Funds also can be moved or paid into a web of for-profit sister companies that have contracts with the nonprofit charter school.
“It’s really a scam,” Miron says of the many different scenarios that can be used. “To really follow the money, you would have to really understand the facilities companies.”
Miron is particularly wary of the real estate deals like those currently being seen in Nashville and Memphis.

 

In Nashville, the new Rocketship Education school building on Dickerson Pike is being built by a hedge fund company owned by tennis star Andre Agassi. Investors in the company provide financing for construction, and the company acts as a mortgage holder.

 

Each Rocketship school pays between 12 and 20 percent of its budget to the main Rocketship company for a facilities fee.
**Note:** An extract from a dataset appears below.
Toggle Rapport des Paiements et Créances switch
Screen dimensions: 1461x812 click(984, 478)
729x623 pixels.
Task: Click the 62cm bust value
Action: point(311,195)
The money is then used for the mortgage payment, says Kristoffer Haines, senior vice president of growth and development.

 

For the company’s California schools, the fee is about 18 percent. He anticipates a facilities fee in the high teens for the new Nashville school.

 

In the end, Rocketship will own the building and “the taxpayer’s interest is not protected,” Miron says. If the charter school closes, the building is still owned by the company, even though it was paid for with tax dollars via facilities fees.

 

“We’re seeing more and more of this,” Miron adds.

 

Nationally, the charter school failure rate is estimated to be about 15 percent.

 

For investing in a school project, investors are given tax credits as high as 39 percent, which allows them to double their money within seven years, says Metro Nashville school board member Amy Frogge, an active opponent of for-profit charter schools.

 

It’s an attractive enticement for hedge fund managers, who have begun flocking to Memphis charter schools to get their share, she adds.

 

The question is whether taxpayers expect their tax money to reduce class size and pay for art teachers, social workers, school nurses, and other kinds of direct school enrichment, or whether they know they are enriching hedge fund managers, investors, and executives of charter chains.